Blockchain for example, is known for having potential in trust, identity, payments, contracts and custody. Virtual currency is not only a way to manage and move money, it provides access to the financial ecosystem without a bank account, something experienced by underserved communities. And while it still remains volatile and under scrutiny on many levels, cryptocurrency is lauded for its anonymity and viability as an asset outside of the traditional financial infrastructure.
The digitization of currency is only a matter of if, not when. The next decade will see currency become more digitized, and will likely experience increased support from fintechs, governments, and regulators. But most importantly, in order for digital currencies to adopted by consumers, consumers must feel that it’s a safe, secure and convenient method of becoming involved in the financial ecosystem.

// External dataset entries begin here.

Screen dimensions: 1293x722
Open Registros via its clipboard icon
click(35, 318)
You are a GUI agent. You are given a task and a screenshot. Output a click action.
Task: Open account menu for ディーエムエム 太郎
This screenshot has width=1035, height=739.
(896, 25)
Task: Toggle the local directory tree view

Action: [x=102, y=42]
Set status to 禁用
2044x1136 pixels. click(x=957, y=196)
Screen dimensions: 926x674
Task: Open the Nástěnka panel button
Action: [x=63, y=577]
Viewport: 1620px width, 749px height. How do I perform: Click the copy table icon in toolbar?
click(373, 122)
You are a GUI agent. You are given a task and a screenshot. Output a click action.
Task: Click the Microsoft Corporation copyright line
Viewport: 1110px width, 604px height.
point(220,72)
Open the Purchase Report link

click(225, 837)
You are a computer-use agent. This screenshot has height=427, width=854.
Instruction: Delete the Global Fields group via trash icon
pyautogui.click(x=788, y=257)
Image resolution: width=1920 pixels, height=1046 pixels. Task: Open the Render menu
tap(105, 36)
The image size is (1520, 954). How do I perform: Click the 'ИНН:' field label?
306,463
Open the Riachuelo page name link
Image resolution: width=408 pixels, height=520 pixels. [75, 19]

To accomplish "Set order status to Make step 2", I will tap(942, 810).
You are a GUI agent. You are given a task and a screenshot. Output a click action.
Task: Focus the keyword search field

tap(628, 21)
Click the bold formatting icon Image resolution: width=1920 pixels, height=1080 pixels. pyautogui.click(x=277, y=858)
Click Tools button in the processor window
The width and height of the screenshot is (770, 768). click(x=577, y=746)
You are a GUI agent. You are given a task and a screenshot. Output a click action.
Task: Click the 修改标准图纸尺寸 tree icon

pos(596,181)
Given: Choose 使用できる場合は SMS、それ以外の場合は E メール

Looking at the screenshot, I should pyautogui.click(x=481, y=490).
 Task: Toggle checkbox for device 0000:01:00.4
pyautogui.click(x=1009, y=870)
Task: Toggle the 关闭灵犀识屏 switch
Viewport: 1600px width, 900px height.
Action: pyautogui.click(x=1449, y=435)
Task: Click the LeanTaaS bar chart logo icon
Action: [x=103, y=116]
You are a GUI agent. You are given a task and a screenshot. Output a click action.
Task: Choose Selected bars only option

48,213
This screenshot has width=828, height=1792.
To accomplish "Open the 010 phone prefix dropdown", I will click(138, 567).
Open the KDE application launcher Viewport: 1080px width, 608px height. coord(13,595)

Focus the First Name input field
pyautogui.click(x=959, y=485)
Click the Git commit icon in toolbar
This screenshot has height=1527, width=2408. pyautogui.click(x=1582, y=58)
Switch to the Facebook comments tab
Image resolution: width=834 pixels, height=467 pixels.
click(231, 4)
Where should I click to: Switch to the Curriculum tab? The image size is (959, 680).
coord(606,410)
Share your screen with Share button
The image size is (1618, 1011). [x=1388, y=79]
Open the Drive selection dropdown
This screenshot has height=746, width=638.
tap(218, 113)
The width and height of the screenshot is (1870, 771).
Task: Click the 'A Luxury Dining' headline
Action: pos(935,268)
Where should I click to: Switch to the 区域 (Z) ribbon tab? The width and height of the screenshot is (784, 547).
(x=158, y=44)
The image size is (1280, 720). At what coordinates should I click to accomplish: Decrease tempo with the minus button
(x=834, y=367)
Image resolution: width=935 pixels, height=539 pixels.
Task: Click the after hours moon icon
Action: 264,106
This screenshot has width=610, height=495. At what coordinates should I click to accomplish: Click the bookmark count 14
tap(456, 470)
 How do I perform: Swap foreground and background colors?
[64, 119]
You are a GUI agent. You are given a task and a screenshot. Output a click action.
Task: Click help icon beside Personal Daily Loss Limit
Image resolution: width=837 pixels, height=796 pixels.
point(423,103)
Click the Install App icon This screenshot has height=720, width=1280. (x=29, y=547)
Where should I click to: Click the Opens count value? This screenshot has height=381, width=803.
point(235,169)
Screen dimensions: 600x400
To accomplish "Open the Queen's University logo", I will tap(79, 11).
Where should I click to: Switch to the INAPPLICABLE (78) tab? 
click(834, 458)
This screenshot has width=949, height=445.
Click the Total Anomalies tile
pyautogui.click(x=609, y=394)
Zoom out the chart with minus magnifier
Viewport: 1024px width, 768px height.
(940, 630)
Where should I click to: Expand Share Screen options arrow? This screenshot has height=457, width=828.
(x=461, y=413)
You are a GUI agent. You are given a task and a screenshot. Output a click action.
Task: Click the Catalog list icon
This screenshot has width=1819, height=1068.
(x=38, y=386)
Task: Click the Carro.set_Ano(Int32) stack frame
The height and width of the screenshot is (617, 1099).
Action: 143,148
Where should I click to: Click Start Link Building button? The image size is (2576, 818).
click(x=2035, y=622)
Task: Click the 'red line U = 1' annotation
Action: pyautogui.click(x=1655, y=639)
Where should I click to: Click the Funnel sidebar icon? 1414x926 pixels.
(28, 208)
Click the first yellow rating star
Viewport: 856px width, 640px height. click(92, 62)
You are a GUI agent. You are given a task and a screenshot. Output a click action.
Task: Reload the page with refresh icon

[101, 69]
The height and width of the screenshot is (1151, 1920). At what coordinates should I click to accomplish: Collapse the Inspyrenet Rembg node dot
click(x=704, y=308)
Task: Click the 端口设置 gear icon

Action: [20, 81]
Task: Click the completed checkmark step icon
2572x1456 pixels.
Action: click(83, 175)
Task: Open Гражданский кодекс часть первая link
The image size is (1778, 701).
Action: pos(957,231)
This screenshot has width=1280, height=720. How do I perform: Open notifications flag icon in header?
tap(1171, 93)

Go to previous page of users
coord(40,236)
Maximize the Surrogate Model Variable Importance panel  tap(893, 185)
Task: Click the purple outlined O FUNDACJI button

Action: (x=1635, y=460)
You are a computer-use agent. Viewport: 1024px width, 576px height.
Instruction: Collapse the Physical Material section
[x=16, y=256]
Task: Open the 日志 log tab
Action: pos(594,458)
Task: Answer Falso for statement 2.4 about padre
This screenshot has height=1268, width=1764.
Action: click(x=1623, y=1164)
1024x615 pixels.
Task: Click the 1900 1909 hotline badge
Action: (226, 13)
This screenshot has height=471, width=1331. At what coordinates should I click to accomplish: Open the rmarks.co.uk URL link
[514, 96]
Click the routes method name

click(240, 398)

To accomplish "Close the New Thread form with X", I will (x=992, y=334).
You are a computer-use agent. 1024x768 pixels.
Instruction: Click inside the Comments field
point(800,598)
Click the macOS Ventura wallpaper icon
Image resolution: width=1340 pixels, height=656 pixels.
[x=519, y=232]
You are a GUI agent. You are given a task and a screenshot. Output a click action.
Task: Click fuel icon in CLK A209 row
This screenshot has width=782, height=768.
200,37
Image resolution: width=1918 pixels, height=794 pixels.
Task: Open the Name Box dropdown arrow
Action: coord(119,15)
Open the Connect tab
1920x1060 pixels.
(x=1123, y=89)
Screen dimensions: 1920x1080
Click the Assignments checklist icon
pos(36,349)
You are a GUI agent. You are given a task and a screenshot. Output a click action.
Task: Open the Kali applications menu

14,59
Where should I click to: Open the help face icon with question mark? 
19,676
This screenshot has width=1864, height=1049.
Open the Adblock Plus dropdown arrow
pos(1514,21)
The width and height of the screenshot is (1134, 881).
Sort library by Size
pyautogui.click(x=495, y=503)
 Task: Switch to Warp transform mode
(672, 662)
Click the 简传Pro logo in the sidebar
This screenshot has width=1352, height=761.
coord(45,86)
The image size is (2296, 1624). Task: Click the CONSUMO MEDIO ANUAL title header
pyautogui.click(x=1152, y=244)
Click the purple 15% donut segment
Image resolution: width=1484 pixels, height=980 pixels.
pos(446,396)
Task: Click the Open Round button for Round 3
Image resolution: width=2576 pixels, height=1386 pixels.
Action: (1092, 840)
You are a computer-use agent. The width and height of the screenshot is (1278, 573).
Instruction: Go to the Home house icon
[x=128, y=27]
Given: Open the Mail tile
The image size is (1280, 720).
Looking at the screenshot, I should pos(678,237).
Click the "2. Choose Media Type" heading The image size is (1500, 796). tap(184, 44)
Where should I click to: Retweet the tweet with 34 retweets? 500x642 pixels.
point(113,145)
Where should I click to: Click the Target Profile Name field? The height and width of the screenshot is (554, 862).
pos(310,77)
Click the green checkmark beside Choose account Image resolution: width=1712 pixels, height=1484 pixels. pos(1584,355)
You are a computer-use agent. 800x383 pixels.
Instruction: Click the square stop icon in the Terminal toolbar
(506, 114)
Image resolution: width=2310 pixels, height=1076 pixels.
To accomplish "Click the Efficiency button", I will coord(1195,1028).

Ambient experiences provide limitless opportunities for commerce
If we believe now that the biggest advancements in payments is going to happen through the removal of things, payments is up for an act of disappearance – with ambient payments. A world in which shopping intent and paying are no longer two explicit actions.
In the next phase of commerce, the lines will be blurred between consumption, the experiences of everyday life, and paying for those experiences. Merchants will partner with payment platforms to make commerce as seamless as possible. Just think about the last time you took a rideshare service. Did you pay when you ordered a ride home, did you pay when you arrived home safely, or somewhere along the way?
You didn’t have to think about it. It just happened – because we’ve made the payments disappear. A disappearance made possible by payments that are powered by a robust, safe, and reliable ecosystem.
Payments become like air – invisible, but always there for your needs.